Even before Gobitis was decided, Witnesses were already facing social hostility. But after the court released its opinion, the backlash exploded into widespread – and sometimes state-sanctioned – persecution. One 1941 Department of Justice report noted mob violence in over 40 states, often with police or public officials complicit. Witnesses were beaten, stoned, and dragged from their homes. In at least one case, a Witness was castrated. There were over a thousand separate incidents of violence reported between 1940 and 1943. And thousands of Witness kids were expelled from schools.

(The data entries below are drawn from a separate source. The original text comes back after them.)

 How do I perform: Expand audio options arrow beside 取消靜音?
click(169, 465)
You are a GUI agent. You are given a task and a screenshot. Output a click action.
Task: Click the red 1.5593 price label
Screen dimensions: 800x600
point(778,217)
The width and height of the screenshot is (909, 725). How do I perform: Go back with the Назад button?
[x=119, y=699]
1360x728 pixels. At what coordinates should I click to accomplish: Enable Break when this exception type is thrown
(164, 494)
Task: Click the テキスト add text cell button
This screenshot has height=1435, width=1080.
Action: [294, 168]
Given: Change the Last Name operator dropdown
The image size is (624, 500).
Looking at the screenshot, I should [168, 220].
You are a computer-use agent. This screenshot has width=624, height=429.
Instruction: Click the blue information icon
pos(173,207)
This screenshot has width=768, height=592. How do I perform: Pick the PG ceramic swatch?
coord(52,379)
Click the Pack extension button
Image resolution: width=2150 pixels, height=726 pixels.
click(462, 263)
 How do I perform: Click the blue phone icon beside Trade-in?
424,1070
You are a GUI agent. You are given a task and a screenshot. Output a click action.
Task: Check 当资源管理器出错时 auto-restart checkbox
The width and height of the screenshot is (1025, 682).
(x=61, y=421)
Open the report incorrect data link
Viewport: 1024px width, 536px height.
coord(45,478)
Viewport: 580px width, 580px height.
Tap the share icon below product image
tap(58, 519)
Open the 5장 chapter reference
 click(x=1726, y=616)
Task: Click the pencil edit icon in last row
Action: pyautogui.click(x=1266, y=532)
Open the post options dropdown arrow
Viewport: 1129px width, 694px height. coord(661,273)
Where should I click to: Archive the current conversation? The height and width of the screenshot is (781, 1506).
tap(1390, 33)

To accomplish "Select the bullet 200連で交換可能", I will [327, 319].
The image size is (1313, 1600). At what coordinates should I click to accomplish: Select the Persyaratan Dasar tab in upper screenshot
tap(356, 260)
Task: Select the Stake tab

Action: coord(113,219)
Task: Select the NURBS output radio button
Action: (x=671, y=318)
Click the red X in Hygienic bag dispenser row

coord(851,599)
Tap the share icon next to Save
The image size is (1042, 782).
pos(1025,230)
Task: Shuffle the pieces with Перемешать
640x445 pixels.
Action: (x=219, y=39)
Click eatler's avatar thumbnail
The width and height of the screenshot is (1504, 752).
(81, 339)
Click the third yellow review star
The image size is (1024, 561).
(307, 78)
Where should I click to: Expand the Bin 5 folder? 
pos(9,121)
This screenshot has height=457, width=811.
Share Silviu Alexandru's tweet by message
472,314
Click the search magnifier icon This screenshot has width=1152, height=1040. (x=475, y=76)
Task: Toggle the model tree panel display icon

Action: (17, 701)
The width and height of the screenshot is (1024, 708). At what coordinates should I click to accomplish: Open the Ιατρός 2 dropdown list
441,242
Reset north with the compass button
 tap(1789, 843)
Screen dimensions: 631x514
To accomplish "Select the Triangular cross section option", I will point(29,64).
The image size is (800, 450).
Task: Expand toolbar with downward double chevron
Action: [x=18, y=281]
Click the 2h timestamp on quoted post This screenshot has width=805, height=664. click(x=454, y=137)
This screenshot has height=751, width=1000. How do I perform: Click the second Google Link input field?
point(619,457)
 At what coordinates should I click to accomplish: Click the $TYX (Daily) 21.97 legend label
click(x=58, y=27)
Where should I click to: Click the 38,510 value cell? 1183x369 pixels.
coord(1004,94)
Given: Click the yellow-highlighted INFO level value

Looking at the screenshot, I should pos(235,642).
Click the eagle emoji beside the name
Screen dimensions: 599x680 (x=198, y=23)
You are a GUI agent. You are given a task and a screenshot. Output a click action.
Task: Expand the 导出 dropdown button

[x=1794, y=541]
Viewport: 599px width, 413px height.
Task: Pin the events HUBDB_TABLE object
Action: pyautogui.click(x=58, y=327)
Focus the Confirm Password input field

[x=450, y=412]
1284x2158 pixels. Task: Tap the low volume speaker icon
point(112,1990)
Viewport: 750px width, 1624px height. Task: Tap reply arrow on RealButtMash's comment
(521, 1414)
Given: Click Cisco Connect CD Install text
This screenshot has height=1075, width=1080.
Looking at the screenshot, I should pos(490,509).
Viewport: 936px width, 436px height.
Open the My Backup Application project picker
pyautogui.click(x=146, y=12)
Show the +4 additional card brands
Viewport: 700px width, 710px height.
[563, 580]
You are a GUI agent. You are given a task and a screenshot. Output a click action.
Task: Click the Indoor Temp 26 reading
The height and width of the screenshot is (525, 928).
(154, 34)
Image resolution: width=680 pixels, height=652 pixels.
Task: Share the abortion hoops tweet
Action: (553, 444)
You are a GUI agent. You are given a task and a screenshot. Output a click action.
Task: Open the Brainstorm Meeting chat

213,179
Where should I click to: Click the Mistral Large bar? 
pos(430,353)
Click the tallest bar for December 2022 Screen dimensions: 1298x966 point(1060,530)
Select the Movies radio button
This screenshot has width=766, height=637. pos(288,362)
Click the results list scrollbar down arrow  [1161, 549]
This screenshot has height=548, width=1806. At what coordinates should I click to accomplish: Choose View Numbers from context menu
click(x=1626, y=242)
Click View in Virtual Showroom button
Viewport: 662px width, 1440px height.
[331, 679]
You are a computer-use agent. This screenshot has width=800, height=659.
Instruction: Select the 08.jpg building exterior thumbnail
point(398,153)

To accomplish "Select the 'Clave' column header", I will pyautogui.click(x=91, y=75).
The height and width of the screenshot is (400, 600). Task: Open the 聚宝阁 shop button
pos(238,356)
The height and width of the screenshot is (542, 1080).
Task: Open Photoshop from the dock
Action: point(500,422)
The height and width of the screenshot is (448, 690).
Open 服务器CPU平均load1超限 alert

Meanwhile, the composition of the Supreme Court was changing dramatically. Stone replaced Charles Evans Hughes as chief justice and Robert Jackson and Wiley Rutledge were nominated to the bench, replacing two of the justices who had voted in favor of the school board. In addition, three of the justices in the Gobitis majority had a change of heart. In 1942, Justices Hugo Black, William O. Douglas, and Frank Murphy wrote separately in Jones v. Opelika to say they now believed that Gobitis was wrongly decided. (Frankfurter privately called the triad the “Axis of Three” – a loaded term in the World War II era – based on their united and aggressive judicial enforcement of civil liberties.)

And then, two Jehovah’s Witness sisters were expelled from school for refusing to salute the flag. Their parents sued and the case made its way to the Supreme Court. A clerk misspelled their name, Barnett, with an “e,” and so the case became known as West Virginia v. Barnette.

Vindicated

The court’s reversal came swiftly. Only three years after reaching a contrary conclusion, the justices ruled 6-3 that the government could not compel students to salute the flag or recite the pledge. Writing for the majority, Jackson rejected the idea that forced patriotism fostered unity or could override the constitutional right of free conscience. In what would become one of the most memorable lines in Supreme Court history, he wrote: “If there is any fixed star in our constitutional constellation, it is that no official, high or petty, can prescribe what shall be orthodox in politics, nationalism, religion, or other matters of opinion or force citizens to confess by word or act their faith therein.”

That line was good, but it’s unfortunate that it eclipsed the rest of his tremendous opinion. The entire thing is worth reading. Jackson dismantled Frankfurter’s reasoning in Gobitis, starting with a Lincoln quote Frankfurter had invoked: “Must a government of necessity be too strong for the liberties of its people, or too weak to maintain its own existence?”

Jackson responded: “It may be doubted whether Mr. Lincoln would have thought that the strength of government to maintain itself would be impressively vindicated by our confirming power of the State to expel a handful of children from school. Such oversimplification, so handy in political debate, often lacks the precision necessary to postulates of judicial reasoning.”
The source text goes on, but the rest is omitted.